### EXERCISE TASKS
a) Answer these from the cross-repo connections tutorial:
(i) What name is given to the project created in Step 1?
(ii) What value is set for "source_type" when each repository is added?
(iii) What status must both indexing jobs show before you continue?
b) Retype the cross-repo connections tutorial starting at "Step 1: Create" and ending at "echo $API_RESPONSE | jq .".

### QUOTED TEXT
## start
Cross-Repo Connections Tutorial

This step-by-step tutorial walks through setting up cross-repository connections in NexGraph, linking a frontend and backend repo so you can trace API calls, shared types, and dependencies across repo boundaries.

Prerequisites

• NexGraph running locally (see Installation)
• Database migrations applied
• A project with an API key (see Index Your First Repo)

Overview

When your codebase spans multiple repositories — for example a React frontend and an Express backend — NexGraph can detect and trace relationships between them. This tutorial covers:

1. Adding two repositories to a project
2. Creating connection rules between them
3. Resolving connections via URL path matching
4. Running cross-repo trace and impact analysis
5. Creating manual edges for edge cases

Step 1: Create a Project and API Key

export API_RESPONSE=$(curl -s -X POST http://localhost:3000/api/v1/projects \
  -H "Content-Type: application/json" \
  -d '{"name": "fullstack-app"}')

echo $API_RESPONSE | jq .

export PROJECT_ID=$(echo $API_RESPONSE | jq -r '.project.id')
export API_KEY=$(echo $API_RESPONSE | jq -r '.api_key.key')

Step 2: Add Two Repositories

Add the backend repository:

export BACKEND=$(curl -s -X POST http://localhost:3000/api/v1/repositories \
  -H "Authorization: Bearer $API_KEY" \
  -H "Content-Type: application/json" \
  -d '{
    "url": "https://github.com/your-org/backend-api.git",
    "source_type": "git_url",
    "name": "backend"
  }')

export BACKEND_ID=$(echo $BACKEND | jq -r '.id')
echo "Backend repo ID: $BACKEND_ID"

Add the frontend repository:

export FRONTEND=$(curl -s -X POST http://localhost:3000/api/v1/repositories \
  -H "Authorization: Bearer $API_KEY" \
  -H "Content-Type: application/json" \
  -d '{
    "url": "https://github.com/your-org/frontend-app.git",
    "source_type": "git_url",
    "name": "frontend"
  }')

export FRONTEND_ID=$(echo $FRONTEND | jq -r '.id')
echo "Frontend repo ID: $FRONTEND_ID"

Step 3: Index Both Repositories

Trigger indexing for both repos. NexGraph runs the 8-phase ingestion pipeline (extract, structure, parse, imports, callgraph, community detection, process detection, embeddings) for each:

# Index backend
curl -s -X POST http://localhost:3000/api/v1/repositories/$BACKEND_ID/index \
  -H "Authorization: Bearer $API_KEY" | jq .

# Index frontend
curl -s -X POST http://localhost:3000/api/v1/repositories/$FRONTEND_ID/index \
  -H "Authorization: Bearer $API_KEY" | jq .

Monitor progress until both jobs complete:

# Check indexing jobs for the project
curl -s http://localhost:3000/api/v1/indexing/jobs \
  -H "Authorization: Bearer $API_KEY" | jq '.jobs[] | {repo_id, status, phase, progress}'

Wait until both show "status": "completed" before continuing.
## end
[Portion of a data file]
## start
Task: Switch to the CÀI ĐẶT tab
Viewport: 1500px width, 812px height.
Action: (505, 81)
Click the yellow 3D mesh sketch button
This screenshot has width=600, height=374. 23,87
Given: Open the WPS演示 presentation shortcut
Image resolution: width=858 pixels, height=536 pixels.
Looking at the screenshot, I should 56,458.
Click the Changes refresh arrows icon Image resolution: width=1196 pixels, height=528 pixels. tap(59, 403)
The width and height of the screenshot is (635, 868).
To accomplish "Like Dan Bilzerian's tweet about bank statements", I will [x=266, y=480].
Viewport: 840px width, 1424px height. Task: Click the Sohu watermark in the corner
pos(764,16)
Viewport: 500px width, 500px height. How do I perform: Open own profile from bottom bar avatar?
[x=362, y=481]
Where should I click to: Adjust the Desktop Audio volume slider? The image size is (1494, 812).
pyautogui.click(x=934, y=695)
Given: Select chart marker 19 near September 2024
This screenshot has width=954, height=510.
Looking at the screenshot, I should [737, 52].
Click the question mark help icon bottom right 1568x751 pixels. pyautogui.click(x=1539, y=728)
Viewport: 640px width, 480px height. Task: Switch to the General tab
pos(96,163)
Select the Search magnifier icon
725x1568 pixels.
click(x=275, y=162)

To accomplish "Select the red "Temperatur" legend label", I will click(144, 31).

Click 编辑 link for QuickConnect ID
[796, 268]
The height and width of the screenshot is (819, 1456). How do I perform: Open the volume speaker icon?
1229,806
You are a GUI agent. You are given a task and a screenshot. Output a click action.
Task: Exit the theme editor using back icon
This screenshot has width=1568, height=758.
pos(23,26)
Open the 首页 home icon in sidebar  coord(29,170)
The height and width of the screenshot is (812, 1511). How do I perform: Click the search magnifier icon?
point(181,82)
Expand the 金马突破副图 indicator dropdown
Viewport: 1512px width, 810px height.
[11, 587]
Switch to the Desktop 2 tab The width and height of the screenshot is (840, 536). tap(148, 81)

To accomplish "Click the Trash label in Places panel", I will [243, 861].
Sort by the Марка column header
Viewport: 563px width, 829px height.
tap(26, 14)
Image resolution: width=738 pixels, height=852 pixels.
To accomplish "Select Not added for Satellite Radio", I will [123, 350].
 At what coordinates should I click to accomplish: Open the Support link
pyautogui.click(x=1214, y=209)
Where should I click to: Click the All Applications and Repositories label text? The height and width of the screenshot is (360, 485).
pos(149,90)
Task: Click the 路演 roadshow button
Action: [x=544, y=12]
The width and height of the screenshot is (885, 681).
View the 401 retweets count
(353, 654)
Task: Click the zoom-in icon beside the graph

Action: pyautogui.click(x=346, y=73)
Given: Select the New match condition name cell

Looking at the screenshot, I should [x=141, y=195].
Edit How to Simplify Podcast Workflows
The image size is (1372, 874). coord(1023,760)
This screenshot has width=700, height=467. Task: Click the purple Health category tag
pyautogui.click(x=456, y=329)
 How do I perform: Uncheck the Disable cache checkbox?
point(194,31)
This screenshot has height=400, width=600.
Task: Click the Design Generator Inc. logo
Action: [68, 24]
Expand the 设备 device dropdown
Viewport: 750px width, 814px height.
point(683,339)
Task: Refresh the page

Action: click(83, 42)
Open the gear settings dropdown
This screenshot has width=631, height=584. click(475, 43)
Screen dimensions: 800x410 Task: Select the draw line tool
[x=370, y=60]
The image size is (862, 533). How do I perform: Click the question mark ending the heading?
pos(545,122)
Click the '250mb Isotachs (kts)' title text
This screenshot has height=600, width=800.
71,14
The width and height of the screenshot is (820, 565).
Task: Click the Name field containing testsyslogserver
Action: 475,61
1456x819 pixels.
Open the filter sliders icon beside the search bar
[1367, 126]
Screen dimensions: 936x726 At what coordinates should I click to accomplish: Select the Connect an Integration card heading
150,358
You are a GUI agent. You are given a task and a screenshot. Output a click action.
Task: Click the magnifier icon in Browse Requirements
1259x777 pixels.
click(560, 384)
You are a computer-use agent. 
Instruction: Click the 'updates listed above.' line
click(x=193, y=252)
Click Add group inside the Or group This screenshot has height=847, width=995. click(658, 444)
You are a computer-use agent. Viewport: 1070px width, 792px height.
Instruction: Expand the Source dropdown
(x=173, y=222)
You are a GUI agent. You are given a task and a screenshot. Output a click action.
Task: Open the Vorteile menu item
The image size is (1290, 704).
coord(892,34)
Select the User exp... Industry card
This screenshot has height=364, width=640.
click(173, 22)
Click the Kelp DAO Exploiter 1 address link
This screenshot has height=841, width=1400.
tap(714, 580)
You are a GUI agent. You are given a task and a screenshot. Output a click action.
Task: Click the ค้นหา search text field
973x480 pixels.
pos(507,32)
## end
### TASK-BY-TASK SOLUTIONS
a)
(i) fullstack-app
(ii) git_url
(iii) completed

b)
Step 1: Create a Project and API Key

export API_RESPONSE=$(curl -s -X POST http://localhost:3000/api/v1/projects \
  -H "Content-Type: application/json" \
  -d '{"name": "fullstack-app"}')

echo $API_RESPONSE | jq .